Recife inicia preparação para receber trens antigos classificados como “seminovos”

Composições fabricadas entre 1996 e 2002 são classificadas como “seminovas”, gerando questionamentos

Imagens divulgadas pelo Portal Folha PE

Companhia Brasileira de Trens Urbanos (CBTU) informou na última segunda-feira (4) que o primeiro dos seis trens classificados como “seminovos”, oriundos do Metrô de Belo Horizonte, deve chegar ao Recife até o dia 19 de maio. A previsão é que toda a frota esteja em operação até outubro, dentro de um investimento estimado em R$ 60 milhões.

Segundo a superintendente da CBTU, Marcela Campos, o primeiro trem será embarcado no dia 8 de maio, com chegada prevista entre os dias 15 e 19 de maio. A expectativa é que, após ajustes e treinamentos técnicos realizados em Belo Horizonte, a composição comece a operar já em junho, sendo integrada à Linha Sul do sistema.

No entanto, informações técnicas recentes colocam em dúvida o cronograma e a real condição dos trens. Inicialmente, o projeto previa a incorporação de 11 composições, sendo seis de Belo Horizonte e outras cinco da Trensurb, de Porto Alegre (RS). Após avaliações, foi constatado que apenas uma das seis composições de BH está em condições operacionais, e ainda assim sem data confirmada para início efetivo de operação.

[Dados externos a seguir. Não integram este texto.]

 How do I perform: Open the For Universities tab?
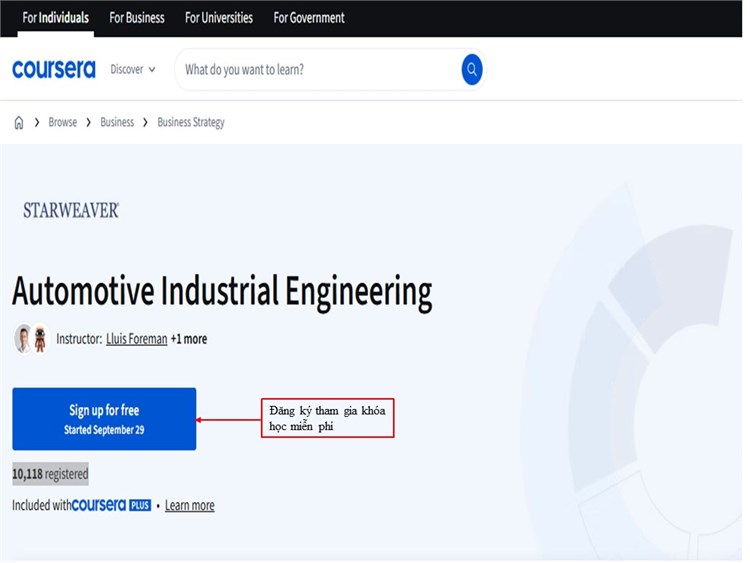[219, 18]
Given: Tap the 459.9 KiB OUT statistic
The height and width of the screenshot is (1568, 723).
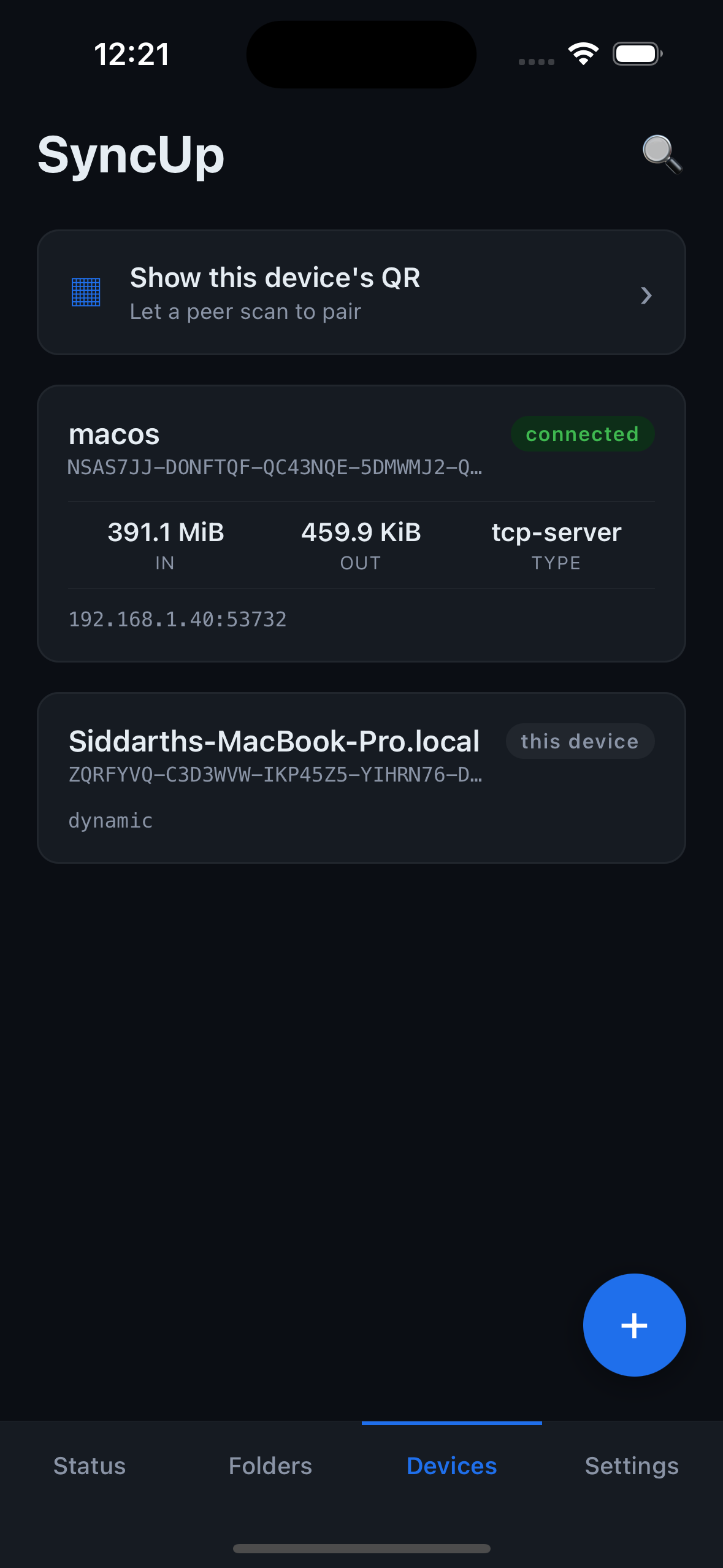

As demais unidades apresentam problemas variados. Duas chegaram a ser energizadas e movimentadas em testes preliminares, mas sem aprovação para operação comercial. Outras estão em estado mais crítico, incluindo um trem que estava paralisado há cerca de seis anos e com diversos equipamentos retirados.

Outro ponto que tem gerado forte repercussão é a classificação dos trens como “seminovos”. Na prática, as composições foram fabricadas entre 1996 e 2002, ou seja, possuem entre duas e quase três décadas de uso. A nomenclatura é considerada controversa, já que o termo costuma se referir a veículos com menor tempo de operação e tecnologia mais recente.

As críticas ganharam ainda mais força após a divulgação de imagens pelo Portal Folha PE, que mostram detalhes das composições e evidenciam sinais de desgaste e envelhecimento. O conteúdo repercutiu nas redes sociais e ampliou o debate sobre transparência na comunicação com a população.

A chegada dos trens ocorre no contexto da concessão do sistema metroferroviário pernambucano, anunciada pelo Governo Federal. No entanto, diante das incertezas operacionais, da idade avançada das composições e da diferença entre discurso e realidade, cresce a preocupação sobre o impacto real da medida na qualidade do serviço prestado aos usuários.

Até o momento, não foram detalhados possíveis processos de modernização ou retrofit que garantam melhorias efetivas de desempenho, conforto e confiabilidade. Enquanto isso, os chamados “trens seminovos” seguem no centro de um debate público cada vez mais intenso.